# EXERCISE OBJECTIVE
Report how many of the lines below contain the string "will", counting only matches with the same capitalization. Give the number alone.

Element and text position data
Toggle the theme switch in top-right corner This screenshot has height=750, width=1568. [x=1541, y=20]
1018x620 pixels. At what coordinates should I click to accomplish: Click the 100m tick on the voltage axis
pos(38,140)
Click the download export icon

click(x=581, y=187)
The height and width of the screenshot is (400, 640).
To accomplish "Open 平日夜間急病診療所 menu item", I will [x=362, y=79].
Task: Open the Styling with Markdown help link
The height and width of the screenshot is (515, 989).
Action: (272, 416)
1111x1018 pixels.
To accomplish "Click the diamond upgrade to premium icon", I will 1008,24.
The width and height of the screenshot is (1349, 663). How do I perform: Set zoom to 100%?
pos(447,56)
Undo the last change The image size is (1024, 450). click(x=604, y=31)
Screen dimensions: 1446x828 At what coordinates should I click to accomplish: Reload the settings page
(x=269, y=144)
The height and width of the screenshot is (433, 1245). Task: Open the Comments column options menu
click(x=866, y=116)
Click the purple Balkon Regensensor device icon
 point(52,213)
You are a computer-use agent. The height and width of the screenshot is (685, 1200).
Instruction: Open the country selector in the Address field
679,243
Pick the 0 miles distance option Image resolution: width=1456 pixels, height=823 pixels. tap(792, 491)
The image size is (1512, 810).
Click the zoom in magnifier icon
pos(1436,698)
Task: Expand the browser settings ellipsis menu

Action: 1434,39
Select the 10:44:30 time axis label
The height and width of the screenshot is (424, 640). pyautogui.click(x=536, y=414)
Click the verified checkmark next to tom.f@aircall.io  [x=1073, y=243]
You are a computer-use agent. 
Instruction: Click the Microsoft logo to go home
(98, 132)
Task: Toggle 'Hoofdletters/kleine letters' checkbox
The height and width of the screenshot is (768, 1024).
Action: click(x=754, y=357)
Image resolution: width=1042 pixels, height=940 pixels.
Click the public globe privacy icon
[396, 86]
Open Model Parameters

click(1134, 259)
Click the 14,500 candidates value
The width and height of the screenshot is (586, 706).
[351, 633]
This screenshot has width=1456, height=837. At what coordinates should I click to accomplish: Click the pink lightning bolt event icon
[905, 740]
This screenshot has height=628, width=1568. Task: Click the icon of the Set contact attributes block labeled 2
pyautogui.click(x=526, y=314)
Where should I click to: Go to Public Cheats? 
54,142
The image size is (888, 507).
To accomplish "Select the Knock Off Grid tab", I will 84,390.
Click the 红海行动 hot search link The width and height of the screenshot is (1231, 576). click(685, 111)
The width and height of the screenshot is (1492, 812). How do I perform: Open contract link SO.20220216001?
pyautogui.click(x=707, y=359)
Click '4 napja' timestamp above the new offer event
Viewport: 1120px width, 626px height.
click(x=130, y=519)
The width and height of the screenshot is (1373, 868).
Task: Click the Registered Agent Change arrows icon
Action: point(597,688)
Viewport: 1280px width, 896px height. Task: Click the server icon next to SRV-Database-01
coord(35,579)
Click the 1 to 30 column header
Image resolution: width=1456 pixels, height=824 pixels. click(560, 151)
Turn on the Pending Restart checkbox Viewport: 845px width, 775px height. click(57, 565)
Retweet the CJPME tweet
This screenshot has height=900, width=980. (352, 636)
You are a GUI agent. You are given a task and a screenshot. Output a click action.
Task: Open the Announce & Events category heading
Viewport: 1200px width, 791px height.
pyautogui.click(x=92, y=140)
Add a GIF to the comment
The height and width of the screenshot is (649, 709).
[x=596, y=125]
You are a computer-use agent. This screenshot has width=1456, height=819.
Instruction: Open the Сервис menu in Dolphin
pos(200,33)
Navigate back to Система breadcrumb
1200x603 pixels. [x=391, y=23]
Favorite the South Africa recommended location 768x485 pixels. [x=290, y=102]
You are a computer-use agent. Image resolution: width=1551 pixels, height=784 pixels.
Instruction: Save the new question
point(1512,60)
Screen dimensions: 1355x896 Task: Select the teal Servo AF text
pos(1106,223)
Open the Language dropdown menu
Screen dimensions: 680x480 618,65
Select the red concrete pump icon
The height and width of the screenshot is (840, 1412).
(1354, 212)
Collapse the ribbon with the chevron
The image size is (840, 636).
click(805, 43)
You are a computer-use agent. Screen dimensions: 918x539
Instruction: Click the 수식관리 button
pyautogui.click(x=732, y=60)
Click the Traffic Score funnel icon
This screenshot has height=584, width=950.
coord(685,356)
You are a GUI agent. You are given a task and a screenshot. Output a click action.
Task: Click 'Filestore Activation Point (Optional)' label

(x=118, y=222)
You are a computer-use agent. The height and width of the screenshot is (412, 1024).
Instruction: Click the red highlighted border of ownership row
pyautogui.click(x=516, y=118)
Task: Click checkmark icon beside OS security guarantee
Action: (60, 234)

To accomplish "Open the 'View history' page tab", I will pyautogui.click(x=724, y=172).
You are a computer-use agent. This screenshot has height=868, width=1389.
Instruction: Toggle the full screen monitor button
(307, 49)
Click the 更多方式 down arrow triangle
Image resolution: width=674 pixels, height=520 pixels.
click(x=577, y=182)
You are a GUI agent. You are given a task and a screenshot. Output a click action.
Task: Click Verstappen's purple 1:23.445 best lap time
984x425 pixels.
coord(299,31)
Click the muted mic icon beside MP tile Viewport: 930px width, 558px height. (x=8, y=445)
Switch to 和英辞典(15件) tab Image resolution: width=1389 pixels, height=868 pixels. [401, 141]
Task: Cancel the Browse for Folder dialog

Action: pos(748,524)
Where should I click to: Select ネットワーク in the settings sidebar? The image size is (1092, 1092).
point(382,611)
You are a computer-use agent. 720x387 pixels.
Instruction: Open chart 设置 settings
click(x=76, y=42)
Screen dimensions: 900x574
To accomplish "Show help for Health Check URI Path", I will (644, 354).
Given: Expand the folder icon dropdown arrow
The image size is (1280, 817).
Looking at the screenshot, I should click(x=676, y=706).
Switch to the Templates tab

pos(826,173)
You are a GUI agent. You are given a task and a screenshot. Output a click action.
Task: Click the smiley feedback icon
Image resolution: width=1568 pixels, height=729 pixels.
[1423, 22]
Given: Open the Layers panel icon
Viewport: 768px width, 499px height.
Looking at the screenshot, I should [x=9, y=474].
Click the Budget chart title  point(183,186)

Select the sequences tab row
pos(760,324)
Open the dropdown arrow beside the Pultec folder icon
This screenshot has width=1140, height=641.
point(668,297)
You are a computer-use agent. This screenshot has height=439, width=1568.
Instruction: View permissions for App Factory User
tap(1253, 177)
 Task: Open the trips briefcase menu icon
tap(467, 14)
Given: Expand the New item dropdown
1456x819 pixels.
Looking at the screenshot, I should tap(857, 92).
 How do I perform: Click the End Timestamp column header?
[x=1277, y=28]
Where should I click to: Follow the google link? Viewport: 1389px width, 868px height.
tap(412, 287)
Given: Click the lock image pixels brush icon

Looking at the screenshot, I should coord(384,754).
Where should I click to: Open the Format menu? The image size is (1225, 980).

# TASK RESPONSE
5